··· PASSAGE PROVIDED ···
The Windsor Bridge, officially called the Hawkesbury River Bridge, Windsor, a beam bridge across the Hawkesbury River, is located in  in north-western Sydney, New South Wales, Australia. The bridge was built in 1874. On 18 May 2020, the replacement bridge was opened to traffic within Windsor, NSW.

History 
The Windsor Bridge was a significant contributor to the early economic contributions of the Hawkesbury and Central West regions, and more than 20,000 vehicles per day still use this crossing, its engineering significance in having stood the test of time and flood is obvious. The area is also noted to contain an early wharf.

The area leading to Windsor Bridge is called Thompson Square.  Established in 1795 as the government domain and military precinct of the Hawkesbury outpost settlement, early convict-built clay brick drains that have been the subject of Hawkesbury historical knowledge since 1814 are extant.  Many old-time local residents have spoken of traversing the 1814 convict built brick barrel drains in years gone by.  With the Windsor Bridge Replacement Project underway, this significant and complex network of a potentially unique colonial drainage system has had significant portions removed within the project area by the NSW RMS.  These drains have been exposed, some removed. A number of drains have been protected by encasing within polystyrene under a two-storey-high concrete bridge abutment during construction.
···
## EXERCISE TASKS:
1 – Repeat part of the Windsor Bridge passage word for word, beginning at the words "The Windsor Bridge, officially" and stopping after "an early wharf.".
2 – Pick up the Windsor Bridge passage after its last sentence and continue writing it.
··· SOURCE MATERIAL ···
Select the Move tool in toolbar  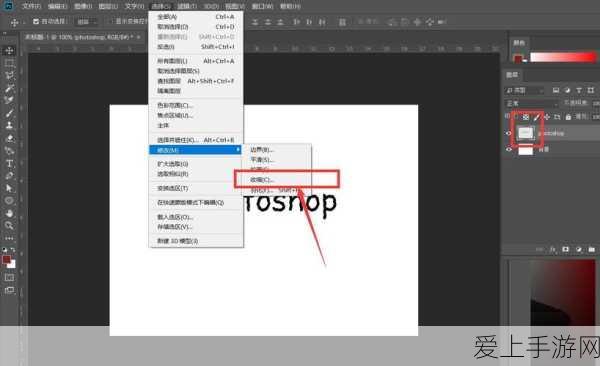pos(9,50)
···
## RESPONSES BY TASK:
1 –
The Windsor Bridge, officially called the Hawkesbury River Bridge, Windsor, a beam bridge across the Hawkesbury River, is located in  in north-western Sydney, New South Wales, Australia. The bridge was built in 1874. On 18 May 2020, the replacement bridge was opened to traffic within Windsor, NSW.

History 
The Windsor Bridge was a significant contributor to the early economic contributions of the Hawkesbury and Central West regions, and more than 20,000 vehicles per day still use this crossing, its engineering significance in having stood the test of time and flood is obvious. The area is also noted to contain an early wharf.

2 –
Heritage listing
The Windsor Bridge was listed on the heritage and conservation register of the Roads & Maritime Services on 21 October 2004 with the following statement of significance:

Bridge replacement
In December 2013, the Government of New South Wales gave planning approval to the construction of a new bridge to replace the existing 1874 Windsor Bridge that, due to safety reasons, have been disputed. The old bridge is to be demolished after the new bridge opens. Roads & Maritime Services proposed to construct the new bridge  downstream from the existing bridge. The approach road to the new bridge is proposed to be built along one side of the Thompson Square, Australia's oldest public square on a currently existing road. The new bridge proposal is objected to by in excess of 45,000 people, on the grounds that it will keep and increase heavy traffic in a historic town centre, and destroys the town's character and heritage. Some who favour the proposal claim the new bridge would greatly reduce traffic congestion in the area, in direct contradiction to quite a number of government traffic studies and documents. In October 2015, a legal challenge to stop the new bridge failed.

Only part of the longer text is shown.